── Selected excerpt ──

Six-year RIGHTS Click Programme will demand that children and young people’s voices are heard by policy-makers and technology companies
Today, Amnesty International and Fondation Botnar are launching a six-year Programme enabling children and young people to co-create online platforms and other digital technologies that protect their rights – and their health and well-being.
While it’s widely accepted digital technology can play a powerful role in connecting and empowering young people, significant flaws in how technology is designed, regulated and used are leaving their rights unprotected.
Children and young people around the world are being subject to data collection, cyber bullying, online abuse and exposure to explicit content. Yet tech executives and governments currently do not protect the rights of children in online spaces, in the same way that they would in the physical world. Further, there is a significant gap in data and evidence on how gaps in regulation are affecting their lives, including how it can deepen inequalities.

───
── Dataset excerpts ──

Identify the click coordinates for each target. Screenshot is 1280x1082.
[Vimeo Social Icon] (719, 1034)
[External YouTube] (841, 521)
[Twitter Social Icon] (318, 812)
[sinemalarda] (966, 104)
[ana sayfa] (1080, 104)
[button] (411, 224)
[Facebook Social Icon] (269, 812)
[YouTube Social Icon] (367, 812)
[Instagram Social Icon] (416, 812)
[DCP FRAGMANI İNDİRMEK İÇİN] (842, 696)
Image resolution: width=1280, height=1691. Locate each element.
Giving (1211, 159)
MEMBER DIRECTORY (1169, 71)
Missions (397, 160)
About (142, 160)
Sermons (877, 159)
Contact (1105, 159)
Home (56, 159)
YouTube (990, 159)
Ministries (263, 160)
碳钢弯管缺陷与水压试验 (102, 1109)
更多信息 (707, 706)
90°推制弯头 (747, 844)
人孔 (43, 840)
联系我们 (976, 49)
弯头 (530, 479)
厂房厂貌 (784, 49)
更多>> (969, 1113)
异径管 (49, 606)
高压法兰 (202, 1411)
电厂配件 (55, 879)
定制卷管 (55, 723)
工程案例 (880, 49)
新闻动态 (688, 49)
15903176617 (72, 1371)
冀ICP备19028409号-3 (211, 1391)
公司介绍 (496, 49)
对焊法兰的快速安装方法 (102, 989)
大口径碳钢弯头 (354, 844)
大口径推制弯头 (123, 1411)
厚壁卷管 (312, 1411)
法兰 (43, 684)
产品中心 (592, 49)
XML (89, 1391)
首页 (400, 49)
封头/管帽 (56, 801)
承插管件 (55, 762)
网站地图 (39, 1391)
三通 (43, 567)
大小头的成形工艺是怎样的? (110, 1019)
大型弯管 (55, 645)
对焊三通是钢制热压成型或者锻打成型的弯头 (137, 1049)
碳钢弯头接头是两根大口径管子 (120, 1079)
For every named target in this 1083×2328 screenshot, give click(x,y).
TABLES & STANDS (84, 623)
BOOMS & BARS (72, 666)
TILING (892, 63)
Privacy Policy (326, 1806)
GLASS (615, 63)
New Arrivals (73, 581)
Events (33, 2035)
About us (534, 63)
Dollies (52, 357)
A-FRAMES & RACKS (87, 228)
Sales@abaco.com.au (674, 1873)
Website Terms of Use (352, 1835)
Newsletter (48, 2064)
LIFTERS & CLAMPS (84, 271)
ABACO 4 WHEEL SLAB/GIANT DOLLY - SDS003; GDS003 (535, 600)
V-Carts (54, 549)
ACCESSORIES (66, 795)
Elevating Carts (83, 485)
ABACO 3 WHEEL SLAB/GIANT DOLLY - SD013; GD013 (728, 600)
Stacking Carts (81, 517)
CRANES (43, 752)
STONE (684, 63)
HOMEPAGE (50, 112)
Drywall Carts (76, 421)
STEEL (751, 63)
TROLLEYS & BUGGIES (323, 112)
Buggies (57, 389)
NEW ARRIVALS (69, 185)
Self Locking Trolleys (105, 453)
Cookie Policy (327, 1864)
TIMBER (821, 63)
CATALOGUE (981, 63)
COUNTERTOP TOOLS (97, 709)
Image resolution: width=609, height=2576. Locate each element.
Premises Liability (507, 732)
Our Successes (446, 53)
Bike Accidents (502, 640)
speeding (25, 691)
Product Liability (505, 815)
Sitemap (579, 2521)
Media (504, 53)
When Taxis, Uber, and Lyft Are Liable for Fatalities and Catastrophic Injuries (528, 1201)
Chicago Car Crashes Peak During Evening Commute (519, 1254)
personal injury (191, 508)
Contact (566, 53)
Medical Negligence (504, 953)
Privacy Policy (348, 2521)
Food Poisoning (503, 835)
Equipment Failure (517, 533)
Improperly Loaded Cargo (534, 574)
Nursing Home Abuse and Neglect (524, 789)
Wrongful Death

───

**Your objective:** Update the passage of the RIGHTS Click Programme announcement that opens with the words containing "Six-year RIGHTS Click" and closes with "their rights unprotected.", replacing "powerful" with "major". The items are not needed for any of the work here.

**Response area:**
Six-year RIGHTS Click Programme will demand that children and young people’s voices are heard by policy-makers and technology companies
Today, Amnesty International and Fondation Botnar are launching a six-year Programme enabling children and young people to co-create online platforms and other digital technologies that protect their rights – and their health and well-being.
While it’s widely accepted digital technology can play a major role in connecting and empowering young people, significant flaws in how technology is designed, regulated and used are leaving their rights unprotected.